■ THINGS TO DO
1 - Translate this sentence from the book reviews into Spanish: "Parker is a criminal because he's good at it, and he's supremely competent and startlingly unemotional."
2 - From the book reviews, reproduce the passage from "Bad Blood by" up to and including "But just barely." without any changes.

■ READING TEXT
What I've been reading
Black Widow by Randy Wayne White (2008)
The latest installment in a long-running series about biologist and secret agent-type Doc Ford, and my first venture into the series. In this story, Doc manages the money drop for a woman he's known since she was a girl who's being blackmailed on the eve of her wedding. Of course, things go awry, and the plot, as they say, thickens. Doc finds himself amid a truly bizarre cast of characters on a Carribean island. The plotting is solid, if a touch slow-paced at times, and Doc is an enjoyable, competent protagonist. The secondary characters tend toward the excessively eccentric, which is sometimes distracting, and the plot sprouts more offshoots than it can easily resolve. The prose style is generally clean, although there are several overly expository segments presented as "background material" compiled by Doc or one of his cohorts; I'd have preferred that info be woven more seamlessly into the narrative.
Goodbye Sister Disco by James Patrick Hunt (2008)
This is the second novel featuring St. Louis police detective George Hastings (I haven't read the other one). The plot involves a murder and kidnapping by some kind of radical group of anarchists, and there's the usual whining by the local cops about the intervention of the FBI (nothing you haven't read before a dozen times: the plastic, stuffed-suit FBI guys think the locals are a bunch of yahoos; the streetwise locals think the FBI guys lack instincts and common sense). Hastings himself is fine, if a bit morose for a lead character. The most compelling character in the book is one of the kidnappers, a femme fatale with wicked leadership skills whose portion of the story comes to an abrupt, dissatisfying conclusion. And the resolution of the plot is ultimately slightly disappointing as well; Hastings doesn't really flex his investigatory skills until very near the end, and the group of kidnappers does as much damage to itself as Hastings does when he practically stumbles upon the already-escaping victim. For a police procedural, this is generally well written, but ultimately falls somewhat short on procedure. (And I have no idea what the Who lyrics have to do with anything; it's a serious stretch of a title.)
Bad Blood by Linda Fairstein (2007)
Stepping in late to yet another well-established series, this one about NYC prosecutor Alexandra Cooper. Starts reeeeeeally slowly, with an interminable courtoom scene in a case I don't care about. This book sets a record for ridiculously expository dialogue. The characters talk like wikipedia entries, when they're not engaging in overly jocular, fake-seeming banter. At some point there's a way-violent prisoner escape and an exhumation and some mostly-off-screen violence, and the plot gets just interesting enough to hold your attention. But just barely.
Nobody Runs Forever by Richard Stark (2004)
Donald Westlake has written about three million books, including many under the name Richard Stark about a career criminal named Parker, of which this is one -- and the first Westlake/Stark book I've read. This book reminds me very much of Lawrence Block's Hitman series. Parker has the same disinterested (not meaning uninterested), professional demeanor as Keller, the hitman. Parker is a criminal because he's good at it, and he's supremely competent and startlingly unemotional. The book has a dry, detached tone, and super-clean prose. It's well-plotted and interesting throughout; Parker is my kind of criminal. It's not the kind of book that grabs you emotionally, but it's a very, very pleasurable read.

■ DATA FOR REVIEW
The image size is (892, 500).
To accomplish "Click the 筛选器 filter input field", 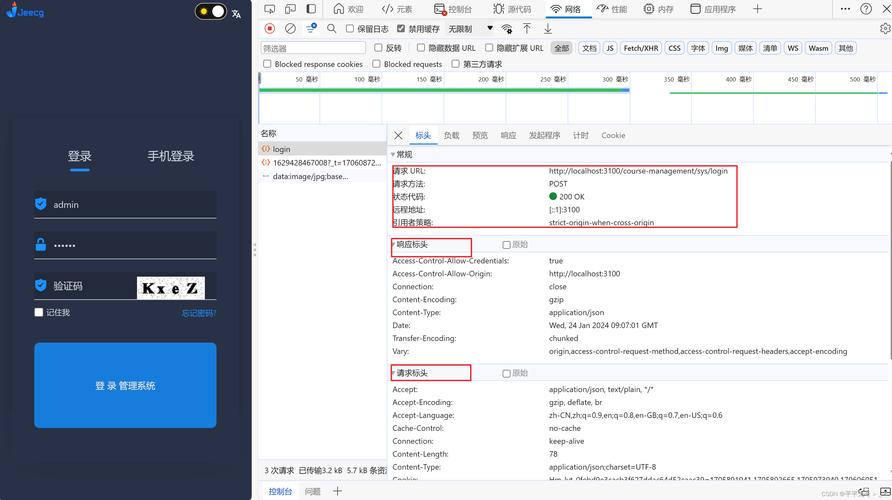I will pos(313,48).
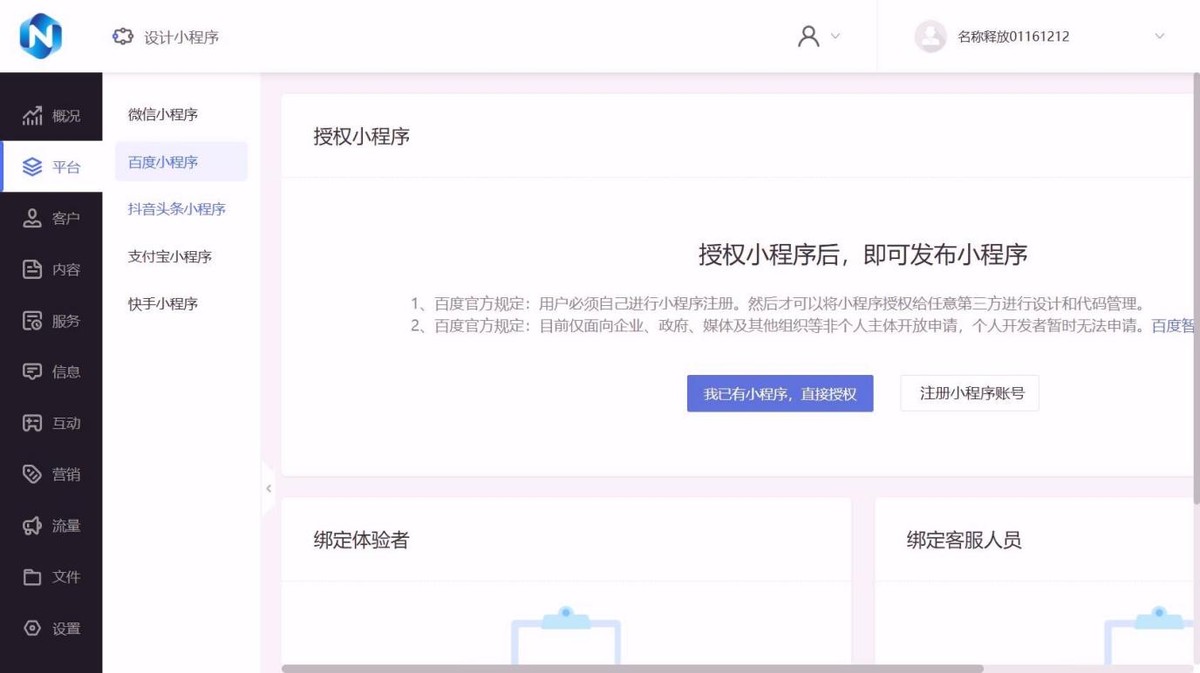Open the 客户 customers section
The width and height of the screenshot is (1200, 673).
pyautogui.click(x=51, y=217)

■ SOLVED TASKS
1 - Parker es un criminal porque se le da bien, y es sumamente competente y asombrosamente impasible.

2 -
Bad Blood by Linda Fairstein (2007)
Stepping in late to yet another well-established series, this one about NYC prosecutor Alexandra Cooper. Starts reeeeeeally slowly, with an interminable courtoom scene in a case I don't care about. This book sets a record for ridiculously expository dialogue. The characters talk like wikipedia entries, when they're not engaging in overly jocular, fake-seeming banter. At some point there's a way-violent prisoner escape and an exhumation and some mostly-off-screen violence, and the plot gets just interesting enough to hold your attention. But just barely.